There was nothing she could say to calm him down. She knew because she’d tried. “Wade, don’t be ridiculous.”

“Right, I’m ridiculous. I’m no McGraw, am I?”

“I married you.”

“Only because you couldn’t have Ledger.”

She would try to hug him and he would shove her away, balling his hands into fists. “You never got over him. That’s what’s wrong with our marriage. You’re still yearning for him. I can see it in your eyes.”

He would shove her or grab her, wrenching her arm. It would always end with him hurting her and then being sorry. He would berate himself, loathing that he was now like his father. He would promise never to do it again, beg her forgiveness. Plead with her not to leave him.

And each time, she would forgive him, blaming herself for setting him off. Then they would make love and it would be good between them for a while.

At least, that was the way it used to be. Lately, it took nothing to set Wade off. And there was no pleading for forgiveness or any making up afterward.

“It isn’t like anyone else wanted to marry you,” her mother told her when she’d seen Abby wince from one of Wade’s beatings. Her mother loved to rub salt in the wounds. “It’s plain to see that you aren’t making him happy. You’d better do whatever it takes or he’s going to dump you for a woman who will. Then where are you going to be? Divorced. Left like a bus at the Greyhound bus station. No man will want you then.”

Abby had bit her lip and said nothing. She’d made her bed and now she had to lie in it. That was her mother’s mantra.

“And stay clear of that McGraw,” her mother had warned. “Men always want you when you’re with someone else. But the minute they get you, they lose interest. So don’t be thinkin’ the grass is greener with him. You already know you can’t trust him. Look how he broke your heart. Just be glad Wade was willing to marry you since you weren’t exactly white-wedding-dress material, now, were you?”

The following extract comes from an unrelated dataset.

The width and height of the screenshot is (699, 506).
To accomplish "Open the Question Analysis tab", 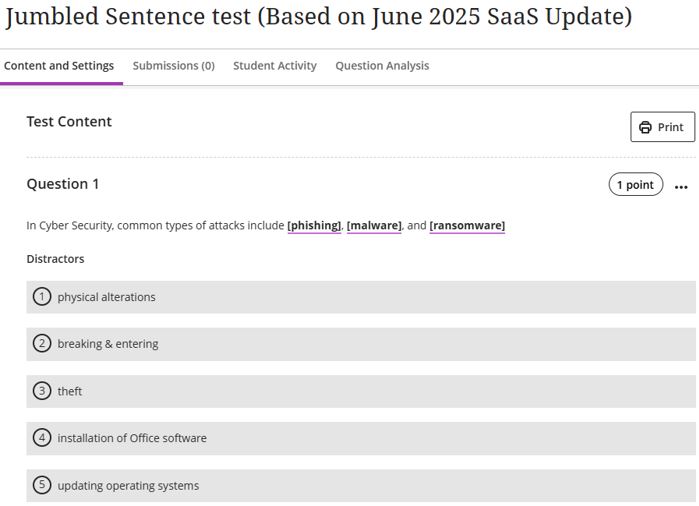I will click(382, 66).
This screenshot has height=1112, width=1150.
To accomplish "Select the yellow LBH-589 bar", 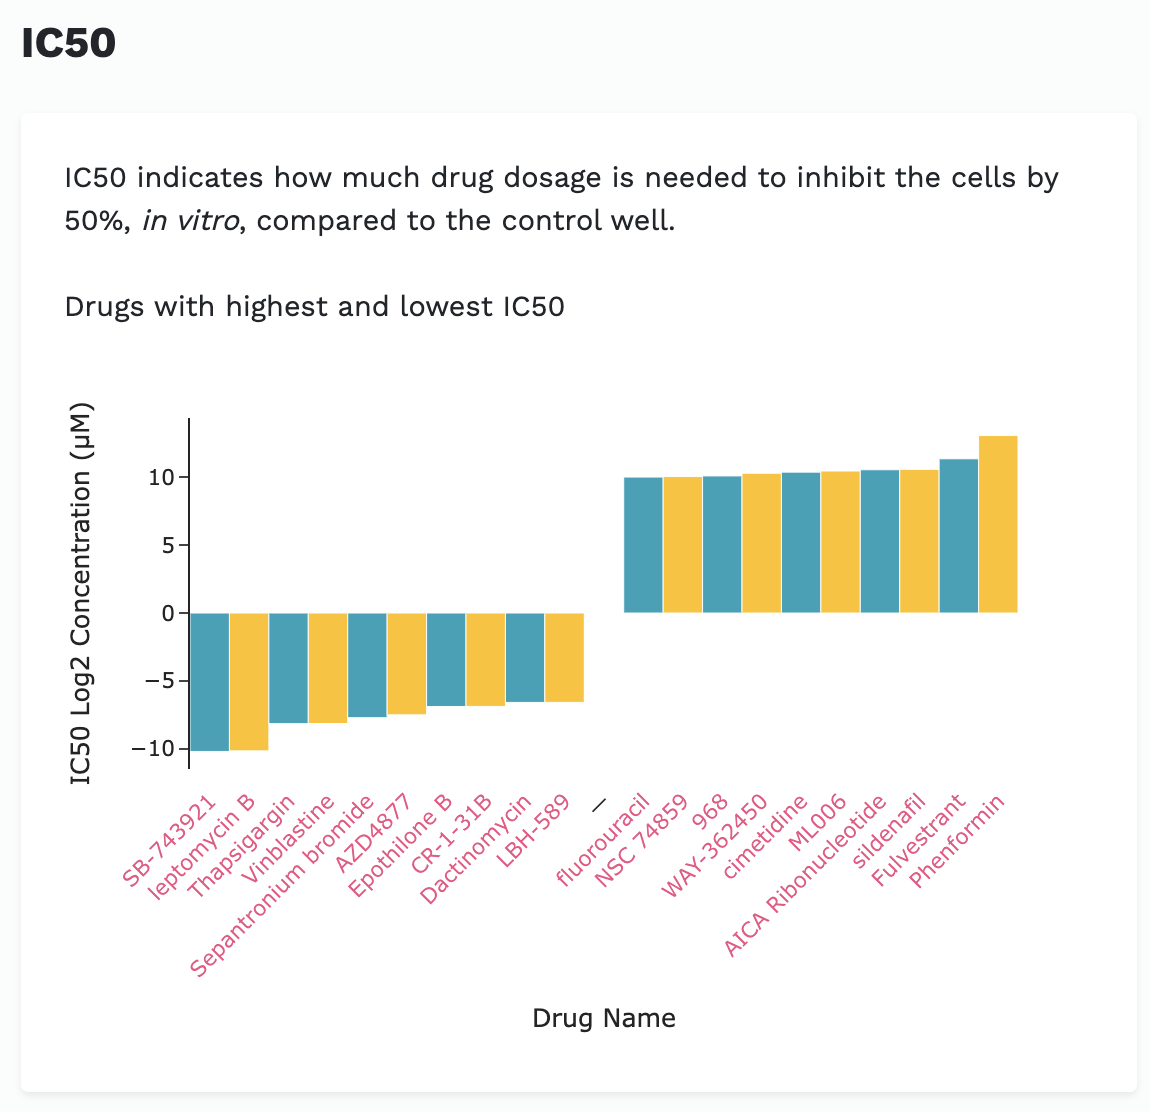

Now she stared at the back of her husband’s head for a moment, then padded barefoot back to bed. If only she could remember how she’d gotten hurt. She had a feeling that would have answered all of her questions about what was happening with her husband.

* * *

“ABBY’S STARTING TO REMEMBER,” Wade told his father the next day. He’d been relieved that he had to work. The last thing he wanted to do was sit around with her. He felt as if he was going to come unraveled at the seams as it was. She knew she hadn’t fallen off a ladder. He saw it in her eyes and said as much to Huck.

“So what? It isn’t like she’s going to tell anyone,” his father said. “If she was going to do that, she would have done it a long time ago.”

“She’s going to leave me.”

Huck swore. “She would have done that a long time ago, too. She’s fine. It’s you I’m worried about.”

“Everyone knows.” As he’d wheeled Abby out to his patrol car parked at the emergency entrance, he’d seen the way the nurses were looking at him. Everyone knew now that he was his father’s son—a bastard who mistreated his wife. He was thankful he and Abby hadn’t had a kid. What if he took his anger inside him out on his own son?

“Snap out of it!” his father barked as they stood talking by their patrol cars. “You’re in the clear.”